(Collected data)
---------------
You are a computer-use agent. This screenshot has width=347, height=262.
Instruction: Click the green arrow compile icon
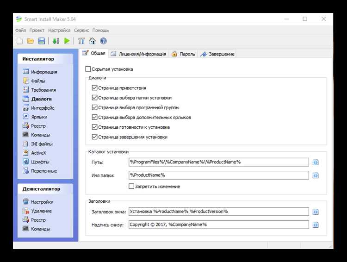[x=56, y=41]
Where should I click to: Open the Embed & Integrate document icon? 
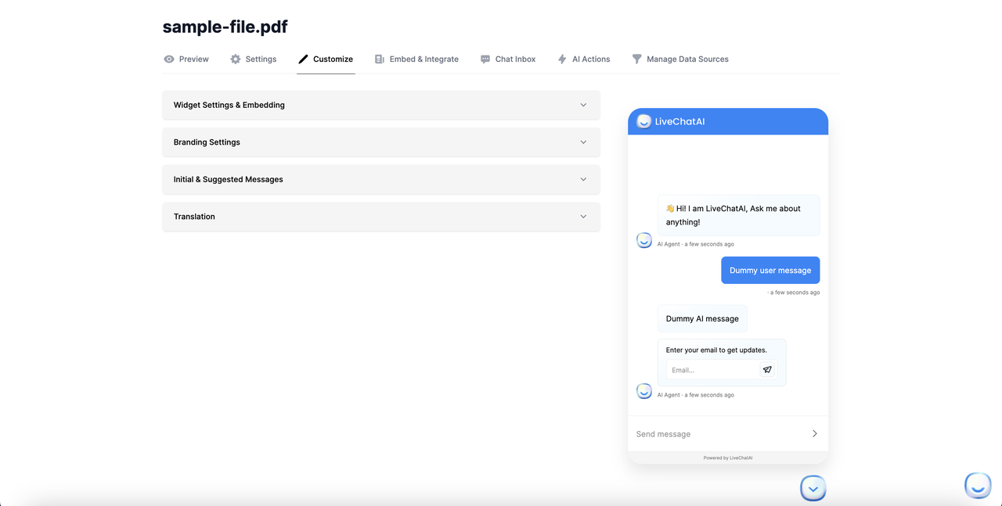(x=380, y=59)
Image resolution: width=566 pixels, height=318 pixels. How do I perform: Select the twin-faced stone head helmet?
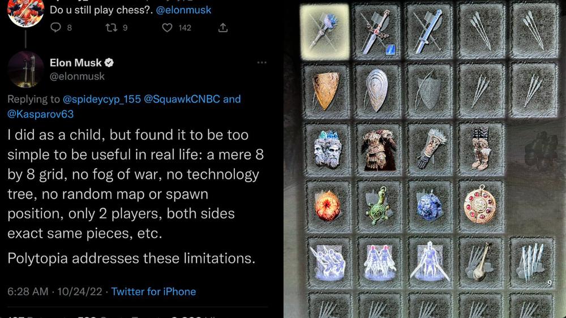[327, 149]
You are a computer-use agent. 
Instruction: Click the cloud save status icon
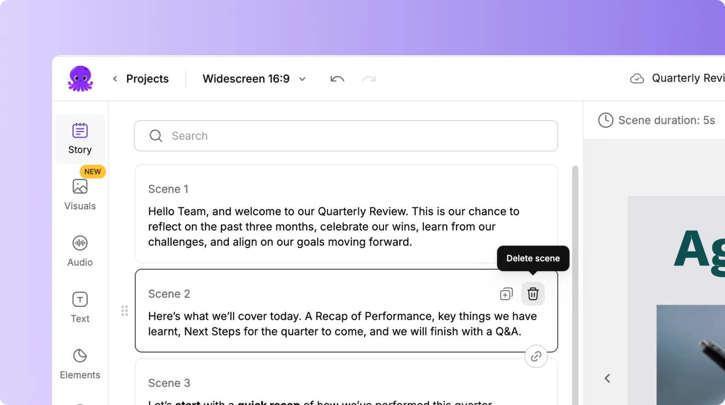tap(637, 79)
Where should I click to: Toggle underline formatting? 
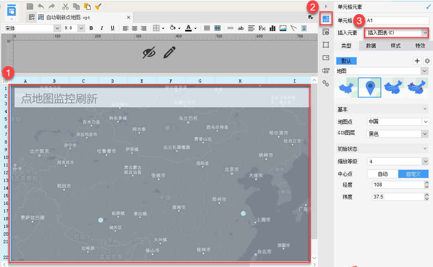112,28
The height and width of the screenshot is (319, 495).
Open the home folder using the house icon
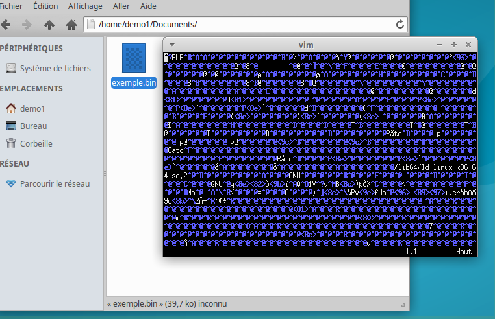71,25
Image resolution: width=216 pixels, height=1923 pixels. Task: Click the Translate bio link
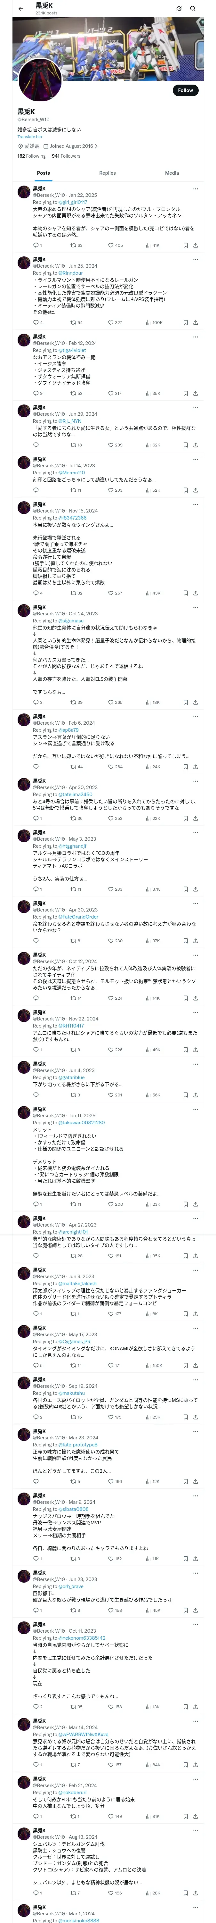[30, 137]
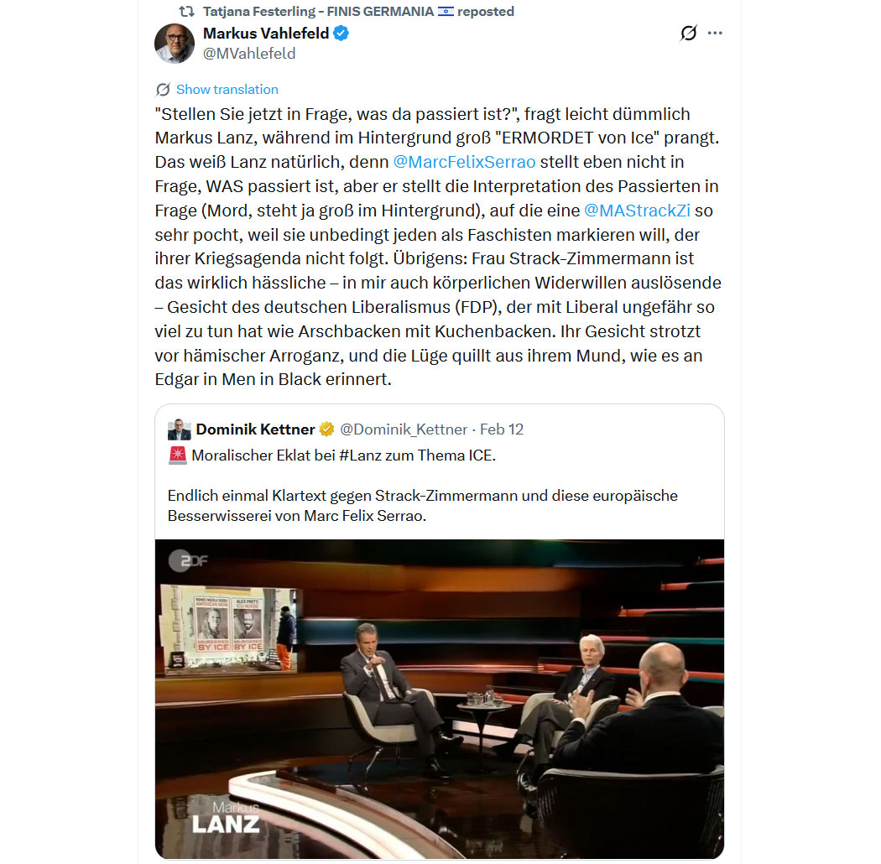Open the Dominik Kettner author name
Viewport: 881px width, 864px height.
[x=255, y=429]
---------------
> Work task:
Starting with the line that holds "Where should I click to: Open", return each line exactly through the final line of the entries above; pictures are not part of the output.

> Final answer:
Where should I click to: Open the Embed & Integrate document icon? 
(x=380, y=59)
Image resolution: width=566 pixels, height=318 pixels. How do I perform: Select the twin-faced stone head helmet?
[327, 149]
You are a computer-use agent. 
Instruction: Click the cloud save status icon
tap(637, 79)
Where should I click to: Toggle underline formatting? 
112,28
The height and width of the screenshot is (319, 495).
Open the home folder using the house icon
71,25
Image resolution: width=216 pixels, height=1923 pixels. Task: Click the Translate bio link
[30, 137]
Open the Dominik Kettner author name
Viewport: 881px width, 864px height.
[x=255, y=429]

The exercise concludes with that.